Stored items:
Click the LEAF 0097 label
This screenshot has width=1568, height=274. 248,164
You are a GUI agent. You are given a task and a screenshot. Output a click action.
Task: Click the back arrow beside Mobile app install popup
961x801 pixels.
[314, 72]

- _WHAT TO DO_:
The full set of records above must be reproduced exactly in the reply.

- _EXPECTED OUTPUT_:
Click the LEAF 0097 label
This screenshot has width=1568, height=274. 248,164
You are a GUI agent. You are given a task and a screenshot. Output a click action.
Task: Click the back arrow beside Mobile app install popup
961x801 pixels.
[314, 72]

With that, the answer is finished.